# [WHAT TO PRODUCE]
Throughout the entries below, report every line where "page" is found.

Dataset records
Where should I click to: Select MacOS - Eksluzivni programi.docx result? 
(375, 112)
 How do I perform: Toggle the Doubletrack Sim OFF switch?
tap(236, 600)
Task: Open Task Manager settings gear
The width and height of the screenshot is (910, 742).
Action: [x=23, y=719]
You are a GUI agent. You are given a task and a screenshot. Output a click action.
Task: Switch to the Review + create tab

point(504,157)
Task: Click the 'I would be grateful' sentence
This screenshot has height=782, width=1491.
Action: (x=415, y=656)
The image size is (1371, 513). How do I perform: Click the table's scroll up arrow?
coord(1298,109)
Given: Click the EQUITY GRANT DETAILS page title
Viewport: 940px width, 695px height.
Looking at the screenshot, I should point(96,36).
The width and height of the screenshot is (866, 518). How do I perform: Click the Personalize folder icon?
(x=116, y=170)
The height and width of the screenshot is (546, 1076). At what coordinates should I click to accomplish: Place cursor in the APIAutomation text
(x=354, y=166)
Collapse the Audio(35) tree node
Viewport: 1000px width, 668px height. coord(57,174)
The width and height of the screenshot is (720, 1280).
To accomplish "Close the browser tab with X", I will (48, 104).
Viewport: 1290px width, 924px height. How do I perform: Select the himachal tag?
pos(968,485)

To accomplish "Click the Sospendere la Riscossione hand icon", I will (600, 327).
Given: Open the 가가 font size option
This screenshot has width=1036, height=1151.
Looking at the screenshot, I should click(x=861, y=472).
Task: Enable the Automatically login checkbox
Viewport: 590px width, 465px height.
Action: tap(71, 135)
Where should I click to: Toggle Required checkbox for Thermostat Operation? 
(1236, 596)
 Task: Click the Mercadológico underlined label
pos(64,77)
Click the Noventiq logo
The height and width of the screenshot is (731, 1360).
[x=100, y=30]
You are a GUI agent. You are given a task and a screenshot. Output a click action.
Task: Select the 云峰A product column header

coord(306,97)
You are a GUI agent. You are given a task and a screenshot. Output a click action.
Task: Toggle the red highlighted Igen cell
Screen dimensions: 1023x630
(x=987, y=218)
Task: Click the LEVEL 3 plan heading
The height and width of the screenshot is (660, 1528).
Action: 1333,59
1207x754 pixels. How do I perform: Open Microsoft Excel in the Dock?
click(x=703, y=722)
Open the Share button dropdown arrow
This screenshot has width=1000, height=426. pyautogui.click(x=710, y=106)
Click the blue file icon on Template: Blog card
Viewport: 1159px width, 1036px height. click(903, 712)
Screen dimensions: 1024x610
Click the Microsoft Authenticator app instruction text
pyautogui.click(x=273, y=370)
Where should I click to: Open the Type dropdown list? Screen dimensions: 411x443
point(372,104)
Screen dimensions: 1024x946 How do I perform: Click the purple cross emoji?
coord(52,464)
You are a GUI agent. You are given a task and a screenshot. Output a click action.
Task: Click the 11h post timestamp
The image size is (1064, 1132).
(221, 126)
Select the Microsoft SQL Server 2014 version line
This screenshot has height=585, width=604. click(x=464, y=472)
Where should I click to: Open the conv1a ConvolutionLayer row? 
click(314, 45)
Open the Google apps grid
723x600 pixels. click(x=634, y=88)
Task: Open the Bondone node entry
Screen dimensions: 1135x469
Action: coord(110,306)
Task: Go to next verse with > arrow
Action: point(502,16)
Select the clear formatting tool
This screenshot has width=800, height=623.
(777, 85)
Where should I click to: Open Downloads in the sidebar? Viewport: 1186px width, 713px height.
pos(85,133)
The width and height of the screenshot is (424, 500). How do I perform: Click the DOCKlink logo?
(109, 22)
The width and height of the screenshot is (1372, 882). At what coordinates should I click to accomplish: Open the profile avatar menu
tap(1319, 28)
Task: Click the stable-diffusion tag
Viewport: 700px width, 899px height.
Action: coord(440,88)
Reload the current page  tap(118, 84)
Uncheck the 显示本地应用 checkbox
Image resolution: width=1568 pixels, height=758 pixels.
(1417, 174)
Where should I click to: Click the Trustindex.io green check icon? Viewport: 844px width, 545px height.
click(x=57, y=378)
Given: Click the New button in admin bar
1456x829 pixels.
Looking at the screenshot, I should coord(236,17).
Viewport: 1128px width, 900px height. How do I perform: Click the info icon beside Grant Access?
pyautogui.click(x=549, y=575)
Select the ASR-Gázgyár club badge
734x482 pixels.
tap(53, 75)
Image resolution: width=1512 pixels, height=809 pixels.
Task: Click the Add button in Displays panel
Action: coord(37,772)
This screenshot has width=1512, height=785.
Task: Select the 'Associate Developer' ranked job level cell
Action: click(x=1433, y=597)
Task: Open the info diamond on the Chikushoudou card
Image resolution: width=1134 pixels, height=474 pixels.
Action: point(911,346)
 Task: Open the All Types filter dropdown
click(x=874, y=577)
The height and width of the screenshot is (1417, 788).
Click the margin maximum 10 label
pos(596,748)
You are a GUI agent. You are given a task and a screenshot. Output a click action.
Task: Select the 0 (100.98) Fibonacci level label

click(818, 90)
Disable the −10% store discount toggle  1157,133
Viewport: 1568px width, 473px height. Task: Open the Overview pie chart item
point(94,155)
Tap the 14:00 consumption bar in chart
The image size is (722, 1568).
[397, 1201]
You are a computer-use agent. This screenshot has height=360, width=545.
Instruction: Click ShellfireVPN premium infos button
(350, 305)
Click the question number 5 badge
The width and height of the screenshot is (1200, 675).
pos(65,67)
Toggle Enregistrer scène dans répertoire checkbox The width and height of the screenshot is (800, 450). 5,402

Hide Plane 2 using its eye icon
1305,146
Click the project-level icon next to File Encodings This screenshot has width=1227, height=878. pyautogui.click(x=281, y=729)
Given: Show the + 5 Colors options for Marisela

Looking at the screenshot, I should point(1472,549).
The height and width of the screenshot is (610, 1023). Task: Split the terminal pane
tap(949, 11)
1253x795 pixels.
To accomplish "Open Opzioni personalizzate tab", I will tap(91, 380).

# [TASK RESPONSE]
Given: Click the EQUITY GRANT DETAILS page title
Reload the current page  tap(118, 84)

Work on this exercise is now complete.